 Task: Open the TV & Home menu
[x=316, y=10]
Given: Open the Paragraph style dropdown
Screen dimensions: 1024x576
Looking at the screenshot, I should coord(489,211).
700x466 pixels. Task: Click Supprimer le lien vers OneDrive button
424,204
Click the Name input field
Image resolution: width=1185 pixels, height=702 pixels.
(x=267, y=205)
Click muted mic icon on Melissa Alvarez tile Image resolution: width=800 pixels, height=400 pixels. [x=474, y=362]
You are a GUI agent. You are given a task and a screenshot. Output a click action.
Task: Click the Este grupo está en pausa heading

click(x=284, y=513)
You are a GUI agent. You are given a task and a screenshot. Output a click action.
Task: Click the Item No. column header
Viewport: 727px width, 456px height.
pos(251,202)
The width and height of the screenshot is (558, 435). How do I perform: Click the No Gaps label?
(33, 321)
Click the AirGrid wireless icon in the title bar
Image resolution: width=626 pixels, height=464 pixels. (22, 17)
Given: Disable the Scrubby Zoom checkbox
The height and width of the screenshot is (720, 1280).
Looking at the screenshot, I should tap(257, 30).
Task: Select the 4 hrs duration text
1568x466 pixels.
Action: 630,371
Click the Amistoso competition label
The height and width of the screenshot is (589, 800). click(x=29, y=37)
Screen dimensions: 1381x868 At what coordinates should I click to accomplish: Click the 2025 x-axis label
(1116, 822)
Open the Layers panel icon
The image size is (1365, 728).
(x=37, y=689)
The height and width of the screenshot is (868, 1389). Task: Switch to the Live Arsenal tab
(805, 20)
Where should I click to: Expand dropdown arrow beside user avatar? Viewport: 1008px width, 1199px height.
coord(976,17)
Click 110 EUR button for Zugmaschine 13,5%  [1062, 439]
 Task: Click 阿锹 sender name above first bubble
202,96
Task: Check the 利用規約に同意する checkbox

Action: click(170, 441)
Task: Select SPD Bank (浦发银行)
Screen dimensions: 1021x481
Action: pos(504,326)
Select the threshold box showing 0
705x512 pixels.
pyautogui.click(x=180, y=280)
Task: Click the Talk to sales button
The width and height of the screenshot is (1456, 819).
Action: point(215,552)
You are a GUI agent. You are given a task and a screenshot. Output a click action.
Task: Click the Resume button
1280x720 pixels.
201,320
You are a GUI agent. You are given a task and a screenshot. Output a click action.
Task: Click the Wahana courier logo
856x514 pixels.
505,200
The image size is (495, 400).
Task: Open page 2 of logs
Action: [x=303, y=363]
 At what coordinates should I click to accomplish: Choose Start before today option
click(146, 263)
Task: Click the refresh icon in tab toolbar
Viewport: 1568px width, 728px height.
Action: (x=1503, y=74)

§

• [Problem]: Output the line containing "The width and height of the screenshot is (558, 435)." together with all later lines of the entries, exactly as written, through the final line.

• [Solution for this exercise]:
The width and height of the screenshot is (558, 435). How do I perform: Click the No Gaps label?
(33, 321)
Click the AirGrid wireless icon in the title bar
Image resolution: width=626 pixels, height=464 pixels. (22, 17)
Given: Disable the Scrubby Zoom checkbox
The height and width of the screenshot is (720, 1280).
Looking at the screenshot, I should tap(257, 30).
Task: Select the 4 hrs duration text
1568x466 pixels.
Action: 630,371
Click the Amistoso competition label
The height and width of the screenshot is (589, 800). click(x=29, y=37)
Screen dimensions: 1381x868 At what coordinates should I click to accomplish: Click the 2025 x-axis label
(1116, 822)
Open the Layers panel icon
The image size is (1365, 728).
(x=37, y=689)
The height and width of the screenshot is (868, 1389). Task: Switch to the Live Arsenal tab
(805, 20)
Where should I click to: Expand dropdown arrow beside user avatar? Viewport: 1008px width, 1199px height.
coord(976,17)
Click 110 EUR button for Zugmaschine 13,5%  [1062, 439]
 Task: Click 阿锹 sender name above first bubble
202,96
Task: Check the 利用規約に同意する checkbox

Action: click(170, 441)
Task: Select SPD Bank (浦发银行)
Screen dimensions: 1021x481
Action: pos(504,326)
Select the threshold box showing 0
705x512 pixels.
pyautogui.click(x=180, y=280)
Task: Click the Talk to sales button
The width and height of the screenshot is (1456, 819).
Action: point(215,552)
You are a GUI agent. You are given a task and a screenshot. Output a click action.
Task: Click the Resume button
1280x720 pixels.
201,320
You are a GUI agent. You are given a task and a screenshot. Output a click action.
Task: Click the Wahana courier logo
856x514 pixels.
505,200
The image size is (495, 400).
Task: Open page 2 of logs
Action: [x=303, y=363]
 At what coordinates should I click to accomplish: Choose Start before today option
click(146, 263)
Task: Click the refresh icon in tab toolbar
Viewport: 1568px width, 728px height.
Action: (x=1503, y=74)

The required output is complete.